React on Salesforce Isn't Really About Internal Apps. It's About the AppExchange.

Written by
David Janke
June 25, 2026
5 min read
React on Salesforce Isn't Really About Internal Apps. It's About the AppExchange.

Salesforce announced Multi-Framework recently, an open beta that lets developers build native Salesforce apps in React instead of Lightning Web Components. Most of the coverage has focused on what this means for internal dev teams, and fair enough, that's what the beta supports today; but I think the more interesting story is the marketplace. If Salesforce eventually allows React-based apps to be packaged and distributed, the economics of building commercial products on the platform change dramatically.

Quick background for anyone outside the ecosystem. For years, building anything on Salesforce meant learning their proprietary frontend stack. LWC is solid, but it walled off the broader JavaScript world. The React ecosystem, the component libraries, the tooling, the sheer number of developers who already know it, none of that could touch the platform without ugly workarounds. Multi-Framework changes that. You scaffold a project with the Salesforce CLI and what comes out is just a normal React app. Vite, Tailwind, npm, the whole familiar toolchain, with an SDK that handles authentication and gives you GraphQL and Apex access out of the box.

Now play that forward to the AppExchange, recently renamed AgentExchange.
Today the beta is limited to internal apps in sandboxes and scratch orgs. Nothing official yet about managed packages or marketplace distribution. But the direction seems obvious to me, and if Salesforce opens this up to ISVs at general availability, the math on building a commercial Salesforce app changes completely.
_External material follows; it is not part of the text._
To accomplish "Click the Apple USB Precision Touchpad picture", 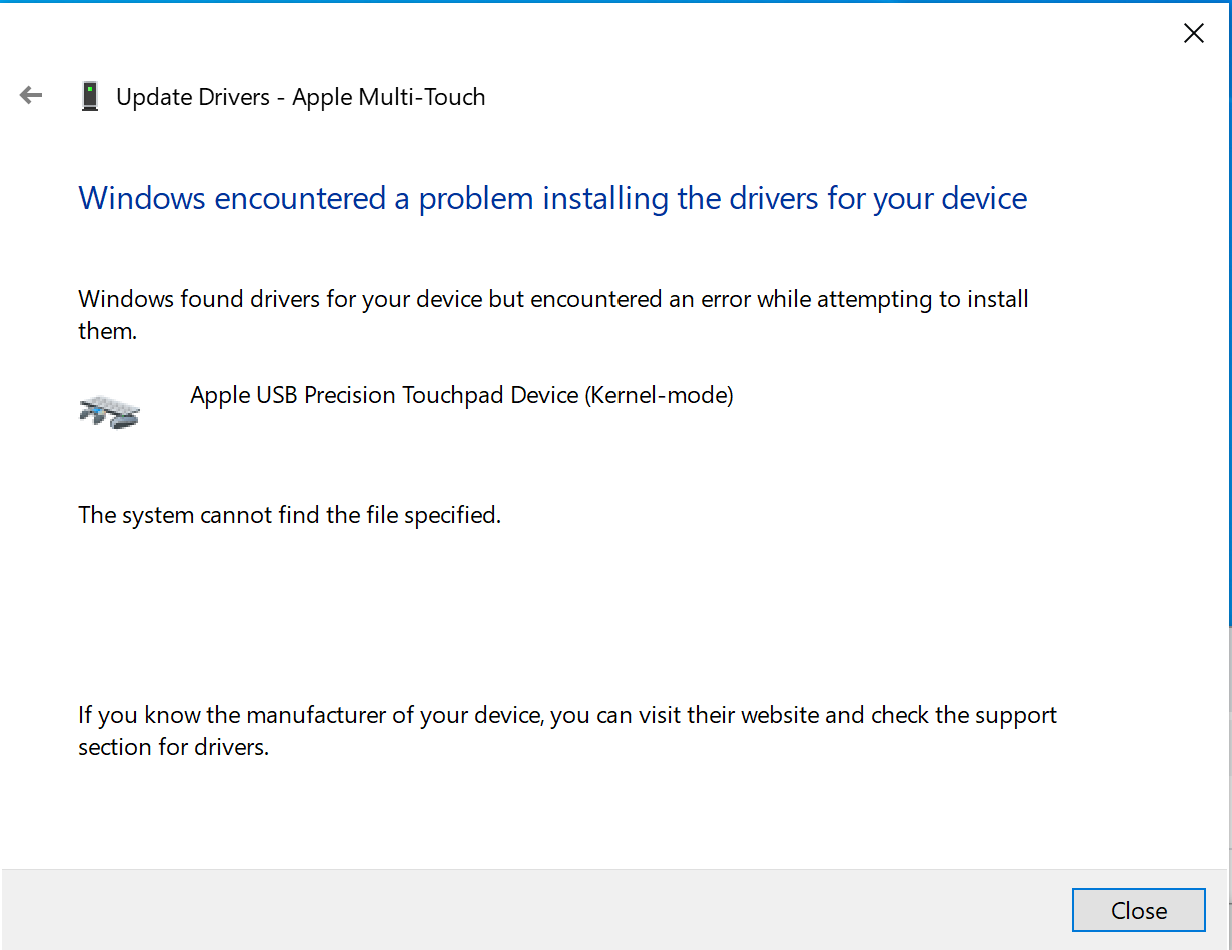I will point(109,408).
Think about what it has taken to ship an AgentExchange product until now. You needed developers fluent in a framework that exists nowhere else, which meant a small hiring pool and a long ramp. Your frontend investment was trapped on the platform. If you had a great product running on the open web, bringing it to Salesforce meant a rebuild, not a port. Plenty of good software never made the trip because the trip wasn't worth it.

A React-native platform lowers that wall to almost nothing. The same team that builds your web product can build your Salesforce edition. Component libraries carry over. And with AI-assisted development tools like Agentforce Vibes generating React apps from plain language prompts, the floor for speed and polish keeps rising. I genuinely believe we'll see marketplace apps in the next couple of years that would not have been possible 24 months ago, built faster and looking better, because the talent pool just went from thousands of LWC specialists to millions of React developers.

Here's why Salesforce should want this too. The AgentExchange has always been their farm system. When an app category gets hot, the top performer tends to get acquired and pulled closer to the core. SteelBrick is the classic case. It was a CPQ app built on the platform, Salesforce bought it in 2015, and it spent the better part of a decade as Salesforce CPQ. Sold as a managed package add-on rather than truly baked into core, sure, but it became the default quoting answer for the whole ecosystem. Vlocity is an even cleaner example. Built on the platform, acquired in 2020, and now it literally is Salesforce Industries.

I see that flywheel daily in my own corner of the ecosystem. Salesforce CPQ is now being retired in favor of Revenue Cloud Advanced, which is rebuilt natively into the platform. That's the full arc, from third-party app to acquisition to add-on to native product. Better marketplace apps feed that cycle. More of them, built faster, by more developers, means a richer pipeline of future acquisitions and future product.

The honest caveats: it's beta, sandbox only, no production deploys, and the ISV story is my speculation until Salesforce says otherwise. But if you're an ISV founder or a product leader who passed on the AppExchange because of the development tax, I'd start paying attention now.

Curious what others in the ecosystem think. Does React support change your appetite for building on the AppExchange?